Но памятники и храмы вызывали меньший интерес у Тимофея, чем рынки. В каждой из частей — махалл — Стамбула был свой «чарши» — рынок под крышей и множество торжищ — базаров. Соленый запах моря, смешанный со сладко-приторными запахами огромных рынков, суета и многоголосица создавали для столицы Турецкой империи ту неповторимость, которая отличала этот город от всех других столиц, где Тимофею довелось побывать. В нем не было неторопливой степенности Москвы, холодной надменности Кракова, бедности Ясс или пышной нелепицы Вены.
Тимоха с интересом наблюдал, как смуглолицые персы развязывали тюки со слежавшимися за долгую дорогу драгоценными коврами и мыли их в источнике под городской стеной, отчего узоры становились только ярче. Узкоглазые и желтолицые уроженцы «Чины» показывали звонкую фарфоровую посуду. Если покупатель хотел взять большую партию, но сомневался, то прямо на его глазах разбивалась любая чашка или плошка, и показывался гладкий излом. Но даже больше, чем фарфор, Акундинову приглянулся нежно льющийся шелк, который не пользовался у турок спросом, однако охотно разбирался купцами-христианами.

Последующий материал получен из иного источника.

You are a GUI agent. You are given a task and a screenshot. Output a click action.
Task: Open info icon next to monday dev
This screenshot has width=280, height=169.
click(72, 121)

Индийские гости, которых выдавала ясность во взоре и тонкие, по сравнению с прочими восточными людьми, скулы, предлагали серебряные украшения — тончайшие цепочки, дутые перстни, серьги и браслеты по баснословно дешевой цене. «Эх, — вздохнул про себя Тимофей, — это бы добро да на Москву — озолотился бы!» Он представил, как скупает полпудика украшений и сбывает все это добро где-нибудь на Ордынке…
Немцы, англичане и французы, узнаваемые по европейскому кургузому платью, продавали стекло, оружие, вина, благовония.
Были тут и бородатые земляки, ходившие в Царьград из Твери, Нижнего Новгорода и Устюга Великого, не говоря уже о самой Москве.
Поначалу хотел было постоять и потолковать с народом, но передумал. Зачем? Ну, познакомишься, ну, водочки выпьешь, а дальше-то? Да еще, не приведи Господь, наткнешься на кого-нибудь из знакомцев…
Русичи торовато вели торговлю холстом и ворванью, воском и медом, костью морского зверя, рыбьим клеем, который высоко ценили здешние ювелиры.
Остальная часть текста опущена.